Types of attacks

As a user of email and the internet you should expect to be exposed to different types of attacks including:

Phishing: In this type of attack, hackers impersonate a real company to obtain your login credentials. You may receive an e-mail asking you to verify your account details with a link that takes you to an imposter login screen that delivers your information directly to the attackers.

Spear Phishing: Spear phishing is a more sophisticated phishing attack that includes customised information that makes the attacker seem like a legitimate source. They may use your name and phone number and refer to our company name or senior management in the e-mail to trick you into thinking they have a connection to you, making you more likely to click a link or attachment that they provide.

Shared Document Phishing: You may receive an e-mail that appears to come from file-sharing sites like Dropbox or Google Drive alerting you that a document has been shared with you. The link provided in these e-mails will take you to a fake login page that mimics the real login page and will steal your account credentials.

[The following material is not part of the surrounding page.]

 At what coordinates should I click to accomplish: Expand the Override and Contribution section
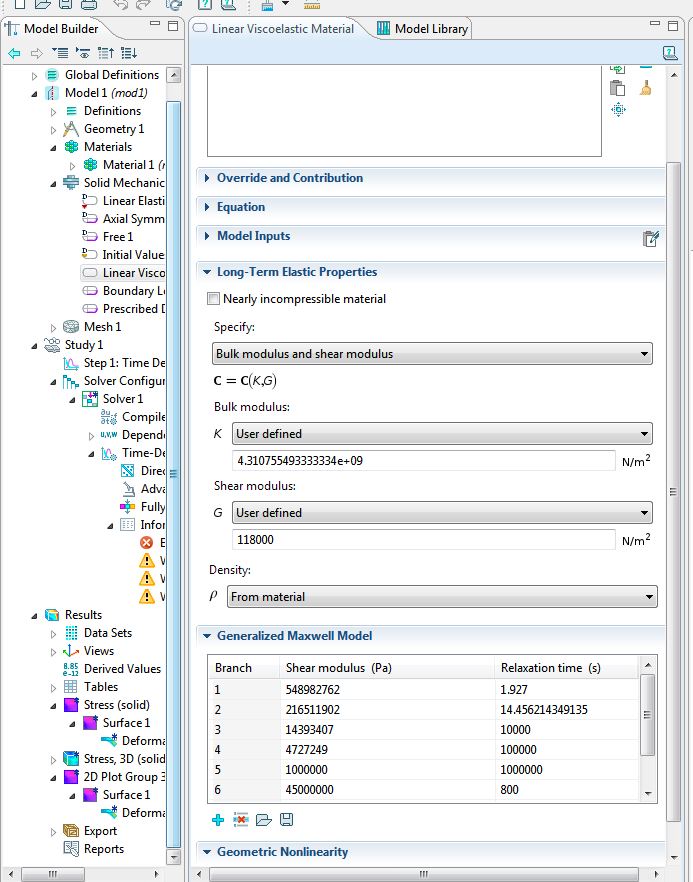click(x=290, y=178)
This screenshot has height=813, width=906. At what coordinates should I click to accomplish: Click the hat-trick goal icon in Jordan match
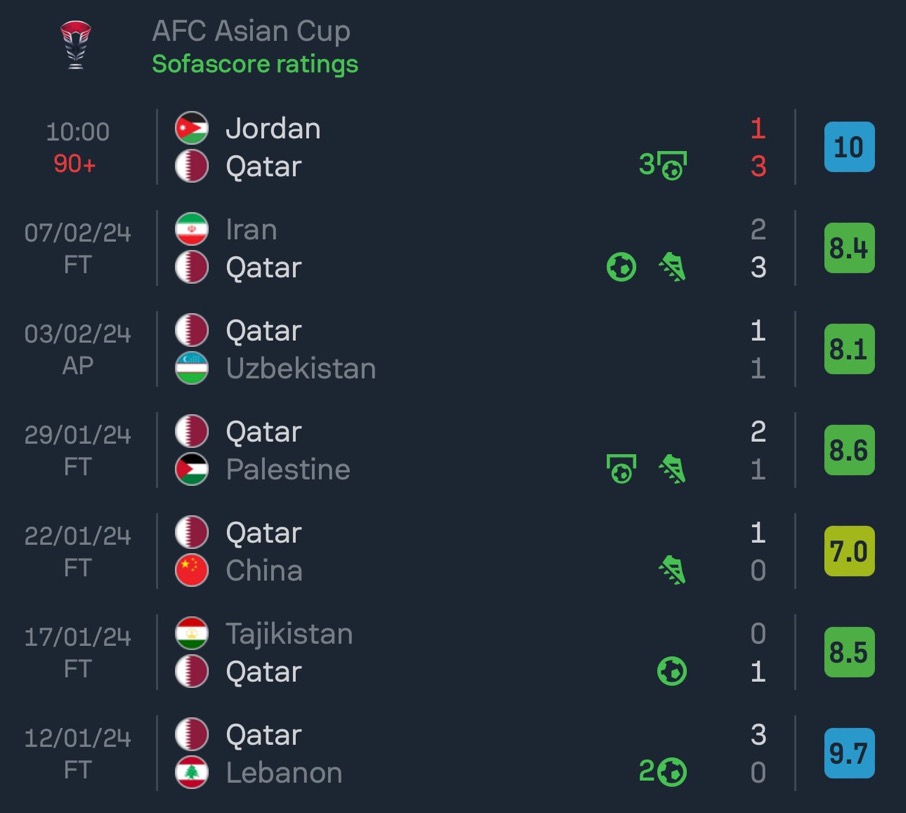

What to do when you suspect an email is not legitimate 

• Do not click on links or attachments from senders that you do not recognise. Be especially wary of .zip or other compressed or executable file types.

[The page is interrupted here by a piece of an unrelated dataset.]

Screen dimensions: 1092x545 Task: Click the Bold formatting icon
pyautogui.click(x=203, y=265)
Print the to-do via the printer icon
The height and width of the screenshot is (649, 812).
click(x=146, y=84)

• Do not provide sensitive personal information (like usernames and passwords) over email.

• Watch for email senders that use suspicious or misleading domain names.

• Inspect URLs carefully to make sure they're legitimate and not imposter sites.

• Do not try to open any shared document that you're not expecting to receive.

• If you can't tell if an email is legitimate or not, please contact the IT Department.

• Be especially cautious when opening attachments or clicking links if you receive an email containing a warning banner indicating that it originated from an external source.